Hung up on the past?
Is being hung up on the past affecting your future? There are numerous circumstances from your past that you could be still allowing to control your life. Whether it is mistrust from a past relationship, hung up on an ex, perhaps even a feeling of abandonment that stems from something much deeper. If you haven’t let the past go, it can manifest in how you may treat others or what degree of a relationship we allow ourselves to get into.
Your past can affect every area of your life especially when it comes to relationships. Whether it’s how you approach dating or how you emotionally react to people. There are times people repeat their past behaviors because of the past failed ones. This is called repetition compulsion. Basically, you are trying to fix the past by pursuing a similar situation that you have been hurt by. If you are doing this, be prepared to be hurt again. Often these patterns can start at a very young age and can even develop from your childhood. They can play a role in how we operate professionally and personally well into our adult life.
While dating it is very common to attract the same type of people and its rare that if it didn’t work the first time with that certain personality, it won’t work the second or the third time either. By doing this, you are subconsciously trying to fix the mistakes of your original relationship. “Fixers” do this a lot and they tend to attract these types of people.
You need to be aware of your emotional buttons and understand certain triggers that are still lurking due to a past relationship. Even though you feel that the wound is no longer there, someone can say something that can be extremely irritating to you. Acknowledge these emotional buttons and start to work through them. If you are already in a relationship, enlist your partner in this process. I will say this time and time again in my blogs, COMMUNICATE!
Anxiety seems to be a bigger issue while dating now than ten years ago. People tend to take things more personally and react impulsively causing conflicts. The natural reaction is to avoid these situations and unless you are aware that you are doing this, you would rather stay single than put yourself out there. Avoidance of the situation will only cause other anxiety from feeling alone. Dealing with this situation is a learned skill and it seems it is taking people much longer to master this.
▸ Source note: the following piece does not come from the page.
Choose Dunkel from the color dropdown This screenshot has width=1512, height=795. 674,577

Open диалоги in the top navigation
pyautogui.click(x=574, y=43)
If you were in an abusive relationship whether it is physically or emotionally, you may disrespect yourself in the future by allowing yourself to listen to an inner voice. Telling yourself that ‘you’re so stupid’ how could you be so naive’ why would anyone want you’ and you continue to belittle yourself. If you listen very closely, you will hear that this is not your voice, it is the voice of the abuser. That voice that makes you question yourself can be silenced but not until you realize that you will no longer be controlled and kept in an emotional box.
Re-living your past relationship and continuing operating out of fear is one of the harder things to overcome. Certain things will act as triggers that the past is going to repeat itself. You will watch for familiar acts that could potentially lead to being hurt again. In our heads, we can see the direction that things are going and even manifest an issue out of nothing. While trying to cut it off before it happens, you could be uliminating a potentially good relationship. It is easy to start feeling like everyone is out to hurt you. Just because you have been cheated on before or betrayed in some way, it does not mean it will happen in your future relationships. You need to allow yourself to step out of this paranoid state of mind.
People that are attempting to avoid getting hurt will often push people away or constantly need reassurance from their partner, which can be draining for them. You do successively remain safe from hurt but you will eventually be alone or starting over time and time again. For some people, they feel it would be better to live in their safe bubble rather than taking a chance but this mindset leaves you depressed and questioning your self-worth while living in fear.
For a lot of people, these situations can seem overwhelming and far too big of a challenge to tackle on their own. Sometimes their friends and family can make the issues worse by feeding into unwarranted fears. Having a relationship specialist can help you identify the issues and see it from a third party perspective while coaching you to help overcome these patterns and fears. By trying to overcome these things alone you may be crippling yourself, destroying a possibly good relationship and adding to the problem. The more relationships that are unsuccessful the more layers of anxiety you add. Do not be afraid or embarrassed to ask for help from a professional. A successful, fulfilling relationship is possible with the right support!